Only this is a huge gesture, practically explosive, and it means probably almost definitely having to explain to Derek and Tyler and Maggie that she and Debbie are something. And besides that, it makes the simple but elegant necklace engraved with a tiny T, sitting in the pocket of Tammy’s coat where it’s draped over the armchair behind her, absolutely pale in comparison. “This is… Debbie, this is way too much,” she starts, because it is.

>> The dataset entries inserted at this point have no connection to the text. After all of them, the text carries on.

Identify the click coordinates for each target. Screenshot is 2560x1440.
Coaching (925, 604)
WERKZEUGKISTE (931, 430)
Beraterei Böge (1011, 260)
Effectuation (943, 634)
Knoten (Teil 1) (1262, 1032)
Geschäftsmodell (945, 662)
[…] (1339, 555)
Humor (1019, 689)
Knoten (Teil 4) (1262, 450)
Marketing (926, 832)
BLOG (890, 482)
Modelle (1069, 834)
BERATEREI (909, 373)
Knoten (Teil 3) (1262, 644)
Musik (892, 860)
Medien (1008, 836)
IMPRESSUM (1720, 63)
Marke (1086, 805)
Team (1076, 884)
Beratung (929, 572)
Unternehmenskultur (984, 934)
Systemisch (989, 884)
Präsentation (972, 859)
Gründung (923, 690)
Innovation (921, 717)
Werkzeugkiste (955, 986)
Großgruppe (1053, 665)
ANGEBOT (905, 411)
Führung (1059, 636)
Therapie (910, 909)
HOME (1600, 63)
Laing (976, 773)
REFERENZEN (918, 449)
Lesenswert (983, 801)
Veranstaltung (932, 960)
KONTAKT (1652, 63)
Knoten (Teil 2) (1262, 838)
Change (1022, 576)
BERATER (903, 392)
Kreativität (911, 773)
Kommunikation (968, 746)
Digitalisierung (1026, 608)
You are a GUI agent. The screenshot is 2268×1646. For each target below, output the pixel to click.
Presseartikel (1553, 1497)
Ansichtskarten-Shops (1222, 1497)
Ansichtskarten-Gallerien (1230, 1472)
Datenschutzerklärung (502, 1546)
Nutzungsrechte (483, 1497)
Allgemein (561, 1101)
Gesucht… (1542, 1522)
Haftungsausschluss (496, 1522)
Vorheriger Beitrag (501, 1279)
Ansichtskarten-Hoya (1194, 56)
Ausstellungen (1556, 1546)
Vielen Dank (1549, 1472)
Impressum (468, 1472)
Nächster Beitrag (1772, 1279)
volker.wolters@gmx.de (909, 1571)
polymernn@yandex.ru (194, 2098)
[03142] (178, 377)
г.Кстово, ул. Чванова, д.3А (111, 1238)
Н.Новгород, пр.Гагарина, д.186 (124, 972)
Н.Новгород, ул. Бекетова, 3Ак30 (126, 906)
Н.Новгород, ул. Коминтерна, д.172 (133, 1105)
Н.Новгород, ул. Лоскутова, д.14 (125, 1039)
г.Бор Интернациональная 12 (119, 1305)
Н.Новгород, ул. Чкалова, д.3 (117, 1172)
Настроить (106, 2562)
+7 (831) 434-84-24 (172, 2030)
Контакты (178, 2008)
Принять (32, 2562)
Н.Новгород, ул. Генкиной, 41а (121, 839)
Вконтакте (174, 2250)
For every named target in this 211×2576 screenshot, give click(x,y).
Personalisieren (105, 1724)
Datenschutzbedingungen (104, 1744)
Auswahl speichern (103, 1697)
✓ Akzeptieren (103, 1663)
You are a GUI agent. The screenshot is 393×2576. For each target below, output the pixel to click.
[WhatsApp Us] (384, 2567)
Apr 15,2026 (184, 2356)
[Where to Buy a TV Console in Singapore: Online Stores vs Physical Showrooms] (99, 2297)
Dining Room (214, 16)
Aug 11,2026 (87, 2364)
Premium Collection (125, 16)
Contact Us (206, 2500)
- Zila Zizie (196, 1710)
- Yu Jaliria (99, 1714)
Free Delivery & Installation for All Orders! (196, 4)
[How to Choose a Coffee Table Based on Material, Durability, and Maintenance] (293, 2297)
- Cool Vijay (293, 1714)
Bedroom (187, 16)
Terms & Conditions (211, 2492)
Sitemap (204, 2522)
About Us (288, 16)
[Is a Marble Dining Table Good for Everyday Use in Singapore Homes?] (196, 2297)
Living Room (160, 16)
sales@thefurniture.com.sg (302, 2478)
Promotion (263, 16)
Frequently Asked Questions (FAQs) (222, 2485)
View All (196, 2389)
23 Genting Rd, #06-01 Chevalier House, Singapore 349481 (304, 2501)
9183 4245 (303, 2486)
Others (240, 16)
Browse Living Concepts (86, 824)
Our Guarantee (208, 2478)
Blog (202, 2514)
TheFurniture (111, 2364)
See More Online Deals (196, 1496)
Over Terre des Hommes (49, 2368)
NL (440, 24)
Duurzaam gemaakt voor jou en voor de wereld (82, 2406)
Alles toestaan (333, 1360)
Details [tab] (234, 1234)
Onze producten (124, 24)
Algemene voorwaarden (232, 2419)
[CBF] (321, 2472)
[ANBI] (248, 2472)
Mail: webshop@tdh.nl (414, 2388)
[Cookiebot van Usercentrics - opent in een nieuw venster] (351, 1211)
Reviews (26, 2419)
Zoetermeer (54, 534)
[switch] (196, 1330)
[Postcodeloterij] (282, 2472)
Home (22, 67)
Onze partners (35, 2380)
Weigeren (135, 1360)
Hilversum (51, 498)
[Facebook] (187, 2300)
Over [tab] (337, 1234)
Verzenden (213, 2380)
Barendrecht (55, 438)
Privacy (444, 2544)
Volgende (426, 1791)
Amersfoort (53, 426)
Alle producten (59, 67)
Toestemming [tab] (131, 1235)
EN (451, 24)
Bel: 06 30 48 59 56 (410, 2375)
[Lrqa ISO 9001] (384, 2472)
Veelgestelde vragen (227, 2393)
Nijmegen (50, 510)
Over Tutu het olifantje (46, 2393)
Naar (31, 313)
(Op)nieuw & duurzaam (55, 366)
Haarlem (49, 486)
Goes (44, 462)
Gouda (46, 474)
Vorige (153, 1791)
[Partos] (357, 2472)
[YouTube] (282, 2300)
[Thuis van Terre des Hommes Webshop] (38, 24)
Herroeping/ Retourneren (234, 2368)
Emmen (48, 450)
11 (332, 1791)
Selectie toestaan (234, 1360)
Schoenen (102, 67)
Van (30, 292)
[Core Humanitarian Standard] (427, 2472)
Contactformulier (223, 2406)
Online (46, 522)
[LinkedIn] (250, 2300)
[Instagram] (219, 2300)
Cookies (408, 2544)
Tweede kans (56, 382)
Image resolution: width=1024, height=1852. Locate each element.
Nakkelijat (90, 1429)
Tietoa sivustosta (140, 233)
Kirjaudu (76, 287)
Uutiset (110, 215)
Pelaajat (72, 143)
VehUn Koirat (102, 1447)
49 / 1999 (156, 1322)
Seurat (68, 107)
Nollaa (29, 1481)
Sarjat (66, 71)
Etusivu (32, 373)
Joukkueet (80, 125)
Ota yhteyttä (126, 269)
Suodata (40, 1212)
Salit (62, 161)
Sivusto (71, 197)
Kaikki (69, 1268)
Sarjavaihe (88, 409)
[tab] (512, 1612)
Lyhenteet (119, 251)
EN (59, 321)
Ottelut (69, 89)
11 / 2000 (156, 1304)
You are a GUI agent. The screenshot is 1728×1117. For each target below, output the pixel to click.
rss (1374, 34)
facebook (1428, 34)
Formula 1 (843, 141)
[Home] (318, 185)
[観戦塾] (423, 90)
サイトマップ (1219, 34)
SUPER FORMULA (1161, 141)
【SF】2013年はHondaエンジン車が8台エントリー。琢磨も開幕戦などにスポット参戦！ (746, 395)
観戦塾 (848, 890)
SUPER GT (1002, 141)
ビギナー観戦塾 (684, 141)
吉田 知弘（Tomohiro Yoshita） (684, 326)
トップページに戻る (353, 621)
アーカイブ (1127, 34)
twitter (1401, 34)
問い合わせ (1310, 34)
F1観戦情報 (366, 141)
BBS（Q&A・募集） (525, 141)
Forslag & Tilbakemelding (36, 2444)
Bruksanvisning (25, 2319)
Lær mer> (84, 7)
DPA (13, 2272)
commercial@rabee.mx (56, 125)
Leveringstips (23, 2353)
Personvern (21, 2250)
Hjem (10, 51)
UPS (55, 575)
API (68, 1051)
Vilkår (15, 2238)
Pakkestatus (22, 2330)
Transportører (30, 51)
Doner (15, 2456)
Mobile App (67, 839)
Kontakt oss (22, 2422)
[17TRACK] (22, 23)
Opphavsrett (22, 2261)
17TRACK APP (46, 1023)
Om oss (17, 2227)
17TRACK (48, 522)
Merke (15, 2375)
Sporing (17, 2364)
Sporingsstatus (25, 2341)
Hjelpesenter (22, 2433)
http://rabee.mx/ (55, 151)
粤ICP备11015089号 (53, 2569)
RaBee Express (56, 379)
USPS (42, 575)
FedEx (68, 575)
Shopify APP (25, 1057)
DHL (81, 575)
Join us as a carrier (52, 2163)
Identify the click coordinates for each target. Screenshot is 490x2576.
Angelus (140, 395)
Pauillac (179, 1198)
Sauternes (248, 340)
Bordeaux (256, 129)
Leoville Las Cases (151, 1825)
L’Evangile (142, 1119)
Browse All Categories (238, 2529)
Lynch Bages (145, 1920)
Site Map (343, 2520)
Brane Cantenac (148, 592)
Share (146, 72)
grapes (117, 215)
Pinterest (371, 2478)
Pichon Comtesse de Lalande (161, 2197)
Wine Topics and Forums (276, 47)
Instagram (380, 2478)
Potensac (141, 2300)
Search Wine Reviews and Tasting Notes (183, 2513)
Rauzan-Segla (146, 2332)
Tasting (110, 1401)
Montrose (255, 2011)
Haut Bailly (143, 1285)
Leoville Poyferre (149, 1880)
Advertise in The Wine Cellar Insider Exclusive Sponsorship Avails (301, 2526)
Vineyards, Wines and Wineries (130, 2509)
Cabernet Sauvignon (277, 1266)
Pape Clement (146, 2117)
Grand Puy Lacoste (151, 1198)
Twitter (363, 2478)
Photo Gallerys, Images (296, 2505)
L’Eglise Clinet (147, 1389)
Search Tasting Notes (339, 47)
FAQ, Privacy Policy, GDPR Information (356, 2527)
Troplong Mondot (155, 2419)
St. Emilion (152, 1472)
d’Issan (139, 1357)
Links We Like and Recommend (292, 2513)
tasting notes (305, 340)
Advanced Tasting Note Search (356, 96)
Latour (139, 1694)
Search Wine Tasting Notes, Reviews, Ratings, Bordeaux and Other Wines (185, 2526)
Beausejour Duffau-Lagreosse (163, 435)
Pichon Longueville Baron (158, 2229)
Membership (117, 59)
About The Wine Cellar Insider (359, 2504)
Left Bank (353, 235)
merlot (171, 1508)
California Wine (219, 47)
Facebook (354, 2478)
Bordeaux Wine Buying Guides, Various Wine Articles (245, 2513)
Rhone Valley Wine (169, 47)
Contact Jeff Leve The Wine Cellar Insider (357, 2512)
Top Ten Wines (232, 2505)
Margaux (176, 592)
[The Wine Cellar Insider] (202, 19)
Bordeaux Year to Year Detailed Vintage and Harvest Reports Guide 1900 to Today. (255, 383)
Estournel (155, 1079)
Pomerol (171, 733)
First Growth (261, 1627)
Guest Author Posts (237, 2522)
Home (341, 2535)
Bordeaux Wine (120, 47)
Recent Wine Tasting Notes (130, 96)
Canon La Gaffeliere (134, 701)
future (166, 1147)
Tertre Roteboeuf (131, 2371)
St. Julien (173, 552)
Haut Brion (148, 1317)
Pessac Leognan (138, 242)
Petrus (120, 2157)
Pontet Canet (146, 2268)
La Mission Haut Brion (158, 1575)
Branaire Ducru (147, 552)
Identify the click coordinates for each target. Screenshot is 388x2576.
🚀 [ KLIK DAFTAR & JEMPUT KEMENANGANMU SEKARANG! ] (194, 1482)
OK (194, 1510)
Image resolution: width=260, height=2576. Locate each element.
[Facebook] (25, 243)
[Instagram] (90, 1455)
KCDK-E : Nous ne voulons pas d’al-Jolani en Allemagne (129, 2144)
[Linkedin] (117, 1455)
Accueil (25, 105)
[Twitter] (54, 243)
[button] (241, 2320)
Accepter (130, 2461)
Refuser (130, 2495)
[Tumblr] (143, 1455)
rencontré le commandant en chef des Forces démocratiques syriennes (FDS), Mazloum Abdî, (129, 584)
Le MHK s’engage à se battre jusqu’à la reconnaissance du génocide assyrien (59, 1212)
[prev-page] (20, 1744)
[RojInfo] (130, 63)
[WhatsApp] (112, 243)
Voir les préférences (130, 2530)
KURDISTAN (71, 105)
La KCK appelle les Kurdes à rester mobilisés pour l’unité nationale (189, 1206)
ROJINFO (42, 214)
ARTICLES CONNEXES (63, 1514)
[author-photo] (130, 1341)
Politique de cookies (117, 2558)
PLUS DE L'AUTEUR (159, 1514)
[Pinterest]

“Tammy, I have the money,” replies Debbie, patient and matter-of-fact. Like this is not a particularly big deal, and it’s around now that Tammy recalls her words when she passed over the roses: I’ve never done Valentine’s Day before. Leave it to Debbie Ocean to go all-out on a gift for a cheesy false holiday, not having any prior experience with it, not knowing how to conventionally share tokens of her affection. She softens as Debbie continues, “I want to do this with you. Maybe it’s more than you’re expecting – I should have floated the idea instead of just buying all the tickets, I’m sorry – I just wanted to do something, plan out an experience we could all share together. I like you. And I feel like I’m living more than I ever have before, being with you, being around them. I want you to feel like that, too.”
Wonderingly, Tammy allows her gaze to trace every line of Debbie’s face. “I love you.”
It’s the first time she has said that out loud, something that she definitely did not plan and is absolutely more cliché than Debbie giving her a dozen red roses on this day, but Debbie doesn’t miss a beat. “I love you, too.”